In this context, Cuba and the USSR found that they had quite a few
converging interests besides a probable ideological similitude. Cuba
was facing a very tangible threat from the US. The USSR, which was
some steps behind the US in the nuclear weaponry race, knew that US
already had many nuclear missiles spread over Europe and Turkey aiming
at Soviet targets. Cuba needed protection and the USSR was willing to
provide it and, by doing so, even out the nuclear threat by having US
targets aimed at by Soviet nuclear missiles placed in Cuban territory
-- close enough to US to make it reachable by the scope that the
Soviets had attained at that time (years later, with the development
of intercontinental missiles by both sides, the Cuban Missiles crisis
would have probably been irrelevant). Soviet military aid to Cuba had
already begun by sending troops, scientists and conventional weaponry.
The Cuban Missile Crisis had three major protagonists, namely US
president John Fitzgerald Kennedy, Soviet leader Nikita Khrushchev
and, though in a less decisive role, Cuban leader Fidel Castro.
Here you are a chronology of events:
May, 1962: Khrushchev devises the missiles deployment.
July, 1962: over sixty Soviet ships are en route to Cuba, some of them
already carrying military material.
John McCone, director of the CIA, during his honeymoon in Paris had
been told by French Intelligence that the Soviets were planning to
place missiles in Cuba, and so he warned President Kennedy that some
of the ships were probably carrying missiles. Kennedy, his brother
Robert (Attorney General), Secretary of State Dean Rusk, and Secretary
of Defense Robert McNamara concluded that the Soviets would not try
such a thing -- they relied on claims from Soviet diplomats that there
were no missiles in Cuba, nor any plans to place any, and that the
Soviets would not start an international drama that might impact the
U.S. elections in November.
Late August: A U-2 flight photographs a new series of SAM
(surface-to-air missile) sites being constructed.

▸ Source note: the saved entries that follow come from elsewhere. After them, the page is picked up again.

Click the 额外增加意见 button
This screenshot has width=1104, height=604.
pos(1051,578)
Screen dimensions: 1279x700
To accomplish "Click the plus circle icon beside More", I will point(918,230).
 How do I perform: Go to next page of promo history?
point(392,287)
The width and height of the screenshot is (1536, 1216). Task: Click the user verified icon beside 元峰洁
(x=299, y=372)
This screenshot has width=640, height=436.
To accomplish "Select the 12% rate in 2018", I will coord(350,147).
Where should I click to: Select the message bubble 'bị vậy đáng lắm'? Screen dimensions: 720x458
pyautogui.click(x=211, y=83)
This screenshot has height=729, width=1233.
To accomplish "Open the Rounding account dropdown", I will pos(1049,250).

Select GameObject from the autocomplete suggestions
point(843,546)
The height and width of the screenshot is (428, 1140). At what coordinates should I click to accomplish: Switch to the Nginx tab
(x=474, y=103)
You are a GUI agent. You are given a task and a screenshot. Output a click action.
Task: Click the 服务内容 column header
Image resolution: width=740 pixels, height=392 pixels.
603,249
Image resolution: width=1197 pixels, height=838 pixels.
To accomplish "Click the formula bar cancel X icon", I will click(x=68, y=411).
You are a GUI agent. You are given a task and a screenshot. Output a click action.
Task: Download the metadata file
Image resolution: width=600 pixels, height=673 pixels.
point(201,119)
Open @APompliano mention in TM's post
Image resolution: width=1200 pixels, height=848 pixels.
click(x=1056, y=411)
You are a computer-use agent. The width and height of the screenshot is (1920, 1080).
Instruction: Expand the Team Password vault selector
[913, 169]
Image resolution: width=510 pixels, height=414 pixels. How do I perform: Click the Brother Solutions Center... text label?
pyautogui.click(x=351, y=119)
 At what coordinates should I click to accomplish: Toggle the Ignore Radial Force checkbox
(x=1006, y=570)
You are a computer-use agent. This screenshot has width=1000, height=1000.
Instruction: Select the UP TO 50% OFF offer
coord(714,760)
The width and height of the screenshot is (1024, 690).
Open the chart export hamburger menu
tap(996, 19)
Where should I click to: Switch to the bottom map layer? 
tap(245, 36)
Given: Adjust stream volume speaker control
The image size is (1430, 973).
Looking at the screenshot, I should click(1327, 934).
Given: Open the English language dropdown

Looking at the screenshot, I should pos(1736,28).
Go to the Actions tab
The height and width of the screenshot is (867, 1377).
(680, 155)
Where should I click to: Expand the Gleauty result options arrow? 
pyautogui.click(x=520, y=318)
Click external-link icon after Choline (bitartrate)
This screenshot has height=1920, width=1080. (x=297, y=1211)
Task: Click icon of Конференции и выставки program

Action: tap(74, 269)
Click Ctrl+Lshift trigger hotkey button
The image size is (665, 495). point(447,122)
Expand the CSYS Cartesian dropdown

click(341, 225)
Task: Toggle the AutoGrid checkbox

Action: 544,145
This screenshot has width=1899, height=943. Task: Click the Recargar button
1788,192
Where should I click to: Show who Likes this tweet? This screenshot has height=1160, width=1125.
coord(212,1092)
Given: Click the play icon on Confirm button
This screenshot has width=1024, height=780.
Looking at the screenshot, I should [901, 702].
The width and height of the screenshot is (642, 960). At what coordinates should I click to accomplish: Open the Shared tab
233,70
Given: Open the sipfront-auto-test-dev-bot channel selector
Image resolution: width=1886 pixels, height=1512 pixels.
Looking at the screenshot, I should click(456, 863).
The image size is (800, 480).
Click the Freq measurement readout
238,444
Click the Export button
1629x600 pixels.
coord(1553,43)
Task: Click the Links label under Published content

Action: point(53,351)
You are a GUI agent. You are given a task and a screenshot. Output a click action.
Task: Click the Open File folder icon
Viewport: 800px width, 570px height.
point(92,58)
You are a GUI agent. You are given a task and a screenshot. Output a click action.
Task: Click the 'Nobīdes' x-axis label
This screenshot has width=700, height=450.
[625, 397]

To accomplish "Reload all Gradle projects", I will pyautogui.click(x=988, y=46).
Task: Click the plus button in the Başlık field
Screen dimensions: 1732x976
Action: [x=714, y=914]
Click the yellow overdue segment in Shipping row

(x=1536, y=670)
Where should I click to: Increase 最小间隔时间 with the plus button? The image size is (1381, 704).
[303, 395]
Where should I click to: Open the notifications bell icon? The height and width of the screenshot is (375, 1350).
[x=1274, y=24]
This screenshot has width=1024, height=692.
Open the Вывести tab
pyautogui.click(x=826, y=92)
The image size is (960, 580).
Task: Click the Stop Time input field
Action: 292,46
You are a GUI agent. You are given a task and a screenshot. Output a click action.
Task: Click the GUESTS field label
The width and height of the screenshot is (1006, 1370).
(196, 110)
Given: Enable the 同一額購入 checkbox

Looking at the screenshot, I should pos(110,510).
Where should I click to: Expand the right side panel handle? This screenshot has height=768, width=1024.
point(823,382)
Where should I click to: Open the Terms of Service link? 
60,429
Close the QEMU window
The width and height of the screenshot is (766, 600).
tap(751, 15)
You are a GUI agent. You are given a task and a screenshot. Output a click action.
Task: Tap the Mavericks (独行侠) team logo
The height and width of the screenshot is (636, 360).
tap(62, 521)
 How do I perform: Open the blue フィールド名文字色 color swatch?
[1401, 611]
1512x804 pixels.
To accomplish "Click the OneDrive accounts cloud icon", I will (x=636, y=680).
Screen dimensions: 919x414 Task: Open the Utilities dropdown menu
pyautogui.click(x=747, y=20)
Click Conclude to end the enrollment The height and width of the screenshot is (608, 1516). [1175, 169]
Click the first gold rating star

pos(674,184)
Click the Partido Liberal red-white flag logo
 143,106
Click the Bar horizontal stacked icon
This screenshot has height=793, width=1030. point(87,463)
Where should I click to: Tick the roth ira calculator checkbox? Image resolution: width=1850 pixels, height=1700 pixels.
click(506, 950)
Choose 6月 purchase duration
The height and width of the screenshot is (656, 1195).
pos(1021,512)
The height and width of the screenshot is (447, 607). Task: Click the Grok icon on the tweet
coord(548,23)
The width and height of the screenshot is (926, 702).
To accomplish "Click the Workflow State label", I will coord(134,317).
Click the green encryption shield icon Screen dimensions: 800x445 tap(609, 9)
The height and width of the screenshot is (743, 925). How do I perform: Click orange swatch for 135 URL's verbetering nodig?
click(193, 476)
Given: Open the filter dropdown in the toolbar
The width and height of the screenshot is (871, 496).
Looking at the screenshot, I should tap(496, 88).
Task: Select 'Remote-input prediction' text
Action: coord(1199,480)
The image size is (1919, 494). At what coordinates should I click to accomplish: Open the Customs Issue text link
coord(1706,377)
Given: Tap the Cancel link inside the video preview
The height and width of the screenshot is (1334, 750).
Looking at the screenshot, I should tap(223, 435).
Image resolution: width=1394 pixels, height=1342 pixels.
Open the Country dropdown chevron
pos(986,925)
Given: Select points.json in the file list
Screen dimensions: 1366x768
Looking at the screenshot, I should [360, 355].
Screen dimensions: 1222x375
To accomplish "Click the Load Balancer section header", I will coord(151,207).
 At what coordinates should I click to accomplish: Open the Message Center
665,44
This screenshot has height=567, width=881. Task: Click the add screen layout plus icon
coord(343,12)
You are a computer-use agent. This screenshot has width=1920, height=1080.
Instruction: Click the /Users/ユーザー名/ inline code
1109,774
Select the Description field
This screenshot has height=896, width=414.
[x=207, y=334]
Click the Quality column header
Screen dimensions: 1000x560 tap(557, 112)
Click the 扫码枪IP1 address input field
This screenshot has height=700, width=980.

September 4, 1962: Kennedy tells Congress that there are no offensive
missiles in Cuba.
September 8: the first consignment of SS-4 MRBMs is unloaded in
Havana, and a second shipload arrives on September 16.
October 14: A U-2 flight clearly showed the construction of an SS-4
site near San Cristobal.
October 16, 1962: Reconnaissance data revealing Soviet nuclear missile
installations on Cuba is shown to U.S. President John F. Kennedy.
October 19: the U-2 flights (then almost continuous) showed four sites
October 21: The United Kingdom is informed of the situation.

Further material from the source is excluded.